Ce rééquilibrage réalisé et le clergé ramené à moins de prétention quant à sa doctrine, nous pourrons alors passer à autre chose. Par exemple, nous intéresser d’un peu plus près aux multiples incursions de l’Église sur le terrain des autres : lorsqu’elle intervient dans des domaines où la décision ne lui appartient pas, qu’elle veut s’opposer à des dispositions légales prises démocratiquement, ou se mêle de donner des leçons de toutes natures, comme si elle avait les qualités requises pour cela. Dans tous ces cas nous pourrions lui rappeler l’obligation d’être d’abord exemplaire, de commencer par appliquer elle-même sa propre morale et d’obtenir au moins de son personnel qu’il respecte ses engagements solennels et les règles strictes (non homosexualité et non pédophilie, par exemple) régissant leur conduite. Tout ceci étant toujours resté lettre morte ce qui ridiculise le pape qui cherche à convaincre, et à se convaincre, qu’il est obéi…
Bien entendu nous pourrons étayer nos argumentations de tous les documents et témoignages du passé à notre disposition ainsi que de toutes les informations qui jour après jour nous confirment que depuis les origines et jusqu’à notre époque cette entreprise, qui se prétend caritative, n’a agi que pour servir ses propres intérêts, tandis que son personnel a de tout temps été parfaitement indigne.
Étant donné l’ampleur du problème, nous avons infiniment plus de chances qu’un jour l’Église retourne à l’état d’une secte insignifiante et ayant perdu toute influence, que de la voir surmonter toutes ses tares, se réorganiser de fond en comble et reprendre en mains ceux qui la servent.

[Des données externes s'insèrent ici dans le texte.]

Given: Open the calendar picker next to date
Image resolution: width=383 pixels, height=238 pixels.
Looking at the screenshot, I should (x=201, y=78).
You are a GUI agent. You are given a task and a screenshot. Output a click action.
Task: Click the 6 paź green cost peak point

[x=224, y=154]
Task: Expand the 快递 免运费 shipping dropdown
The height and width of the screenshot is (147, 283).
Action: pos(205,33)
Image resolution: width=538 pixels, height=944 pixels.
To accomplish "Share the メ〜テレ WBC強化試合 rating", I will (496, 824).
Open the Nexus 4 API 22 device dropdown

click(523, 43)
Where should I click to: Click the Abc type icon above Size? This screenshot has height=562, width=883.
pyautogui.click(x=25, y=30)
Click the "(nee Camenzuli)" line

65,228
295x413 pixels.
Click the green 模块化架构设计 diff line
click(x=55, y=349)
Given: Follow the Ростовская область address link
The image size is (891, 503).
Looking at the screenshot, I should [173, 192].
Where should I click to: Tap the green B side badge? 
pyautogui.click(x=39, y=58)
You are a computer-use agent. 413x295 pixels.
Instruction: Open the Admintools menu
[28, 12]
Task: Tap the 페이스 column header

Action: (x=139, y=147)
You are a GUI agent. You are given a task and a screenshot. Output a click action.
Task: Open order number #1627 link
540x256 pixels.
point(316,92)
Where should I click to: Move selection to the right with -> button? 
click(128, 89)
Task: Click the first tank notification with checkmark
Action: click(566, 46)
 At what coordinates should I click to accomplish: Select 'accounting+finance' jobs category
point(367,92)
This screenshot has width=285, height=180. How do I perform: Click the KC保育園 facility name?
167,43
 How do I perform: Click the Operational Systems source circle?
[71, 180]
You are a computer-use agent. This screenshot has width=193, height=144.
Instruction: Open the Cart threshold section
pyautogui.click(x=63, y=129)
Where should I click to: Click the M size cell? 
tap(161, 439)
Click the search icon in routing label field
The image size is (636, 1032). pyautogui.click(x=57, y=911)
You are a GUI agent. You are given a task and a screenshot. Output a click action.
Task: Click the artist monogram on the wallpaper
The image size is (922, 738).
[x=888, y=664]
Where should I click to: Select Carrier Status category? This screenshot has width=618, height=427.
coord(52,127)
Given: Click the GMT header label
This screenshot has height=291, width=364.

C’est-à-dire qu’elle devienne enfin propre et son personnel à peu près respectable !
Pendant que ces bons princes s’occuperont de leur hypothétique survie, cela nous laissera tout le temps nécessaire pour nous organiser tranquillement, sans eux ! ! !
Agnos
avec quel courage extraordinaire et quelle finesse intellectuelle vous vous en prenez au catholicisme ! Bravo pour votre témérité; maintenant, j'aimerais vous voir écrire contre d'autres religions. Par exemple, et pour s'en tenir aux grandes religions qui cohabitent en France : l'islam et le judaïsme. Comment expliquez-vous cela ?
Rédigé par : Paul | 27 mars 2008 à 18:08
J'ai lu, il y a quelque temps, le témoignage d'un prêtre qui avait l'honnêteté d'avouer l'absence de preuve formelle concernant l'existence de Jésus. On peut penser qu'il n'est pas le seul à reconnaître ce fait. D'autre part Pie XII a dit que la croyance en Jésus, personnage historique, était une affaire de Foi.